On 14 August 1976, Bernard Pesquet tried to escape but, aged 54, Pesquet was immediately overpowered by prison guards who intervened. Prosecuted for the murders of five people, Bernard Pesquet immediately knew he was facing the death penalty, which had become a sort of "lottery" for criminals.

Between 1977 and 1979, Bernard Pesquet and his lawyers tried, as best they could, to plead insanity in order to obtain the penal irresponsibility of Pesquet and avoid the death penalty. The defence of the accused was based on the fact that Bernard Pesquet began to paint various pictures with, according to the defence, different "disconnections from reality", thus being able to suggest that Pesquet had schizophrenia. However, the psychiatric experts contested the defence request, showing that Bernard Pesquet was seeking to delay his judgment in order to avoid the guillotine. Following Pesquet's manipulations, the psychiatric experts thus proved that he was aware of his crimes and that he did not have any mental illness, therefore holding him responsible for his acts.
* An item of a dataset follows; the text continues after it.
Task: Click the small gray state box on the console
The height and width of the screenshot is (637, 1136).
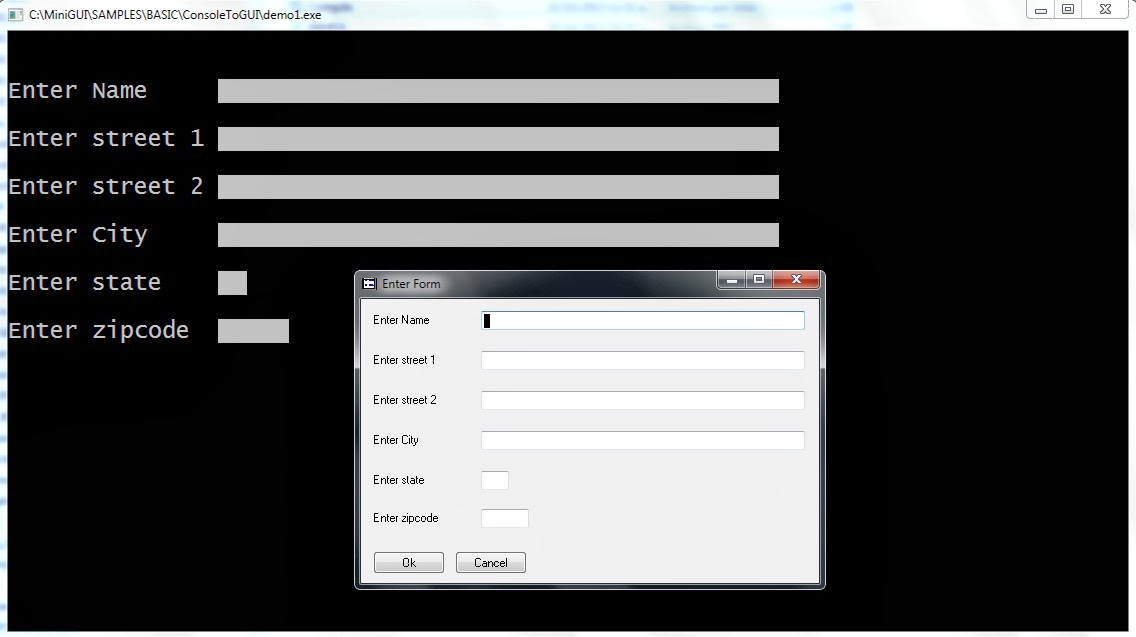Action: pos(231,282)
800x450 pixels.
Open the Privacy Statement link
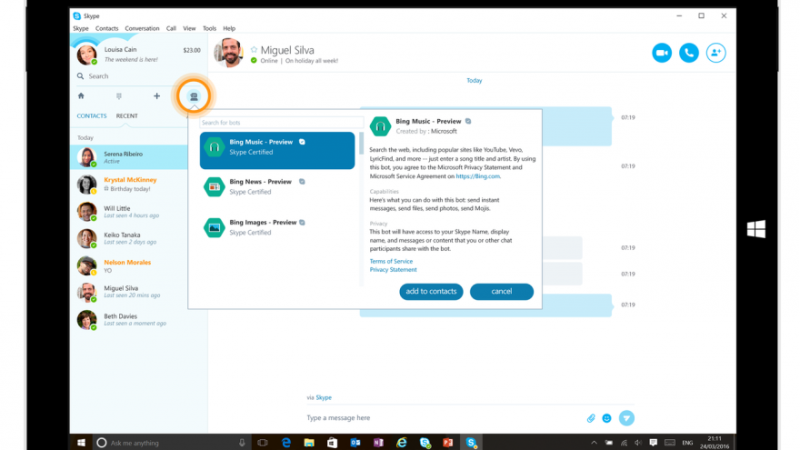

In 1980, aged 58, Bernard Pesquet was referred to the Assize Court of Val-d'Oise.

The death penalty was finally abolished on 9 October 1981, by Robert Badinter, who became Keeper of the Seals. Since the trials of Bernard Pesquet had not yet taken place at that time, Pesquet now faced life imprisonment.

=== Trial ===
On 18 June 1982, Bernard Pesquet was tried for the murders of Christiane Pesquet (23 November 1974), that of Henri Franqui (10 April 1976), as well as the triple homicide of Neuilly-sur-Seine (29 July 1976). He was then 60 years old. The trial lasted nearly six years, which was the longest trial at this time. Tried before the Court of Assizes of Val-d'Oise, Pesquet played the "crime of passion" card vis-à-vis the murder of his wife, then confessed to having killed Henri Franqui because the latter annoyed him with the purchase request of his house. However, Bernard Pesquet denied having committed the triple homicide of Neuilly-sur-Seine. The death penalty having been abolished, Pesquet was sentenced on 25 June 1982 to life imprisonment.
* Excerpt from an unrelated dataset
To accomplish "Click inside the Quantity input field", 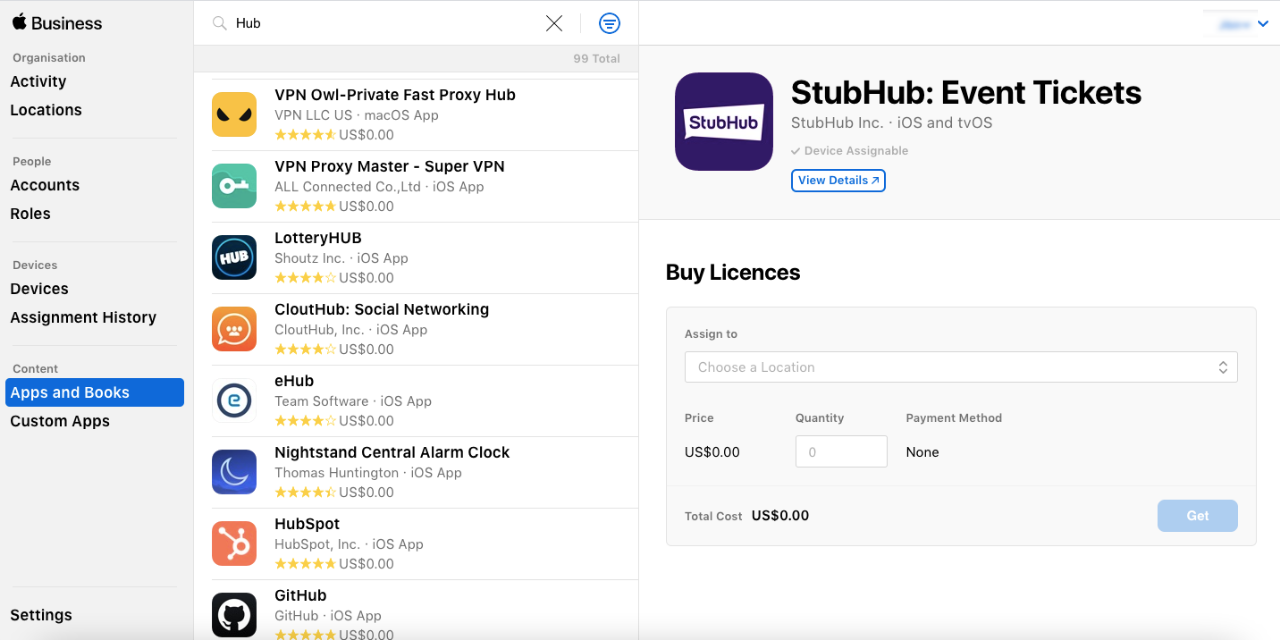I will [x=841, y=451].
Following his conviction, Bernard Pesquet lodged an appeal in cassation, which quashed the verdict under technicality on 12 July 1983.

On 17 April 1984, Bernard Pesquet was sentenced for his five murders but, affected by a prostate tumour, did not appear before the Court of Assizes in Paris. Hospitalized, Pesquet still plead his innocence for the triple murder in Neuilly-sur-Seine. Although he was not present during the hearing, Bernard Pesquet, 62, was again sentenced to life imprisonment.

=== Death ===
After spending 33 years behind bars, Bernard Pesquet died on 10 May 2009, at Fresnes Prison at 87.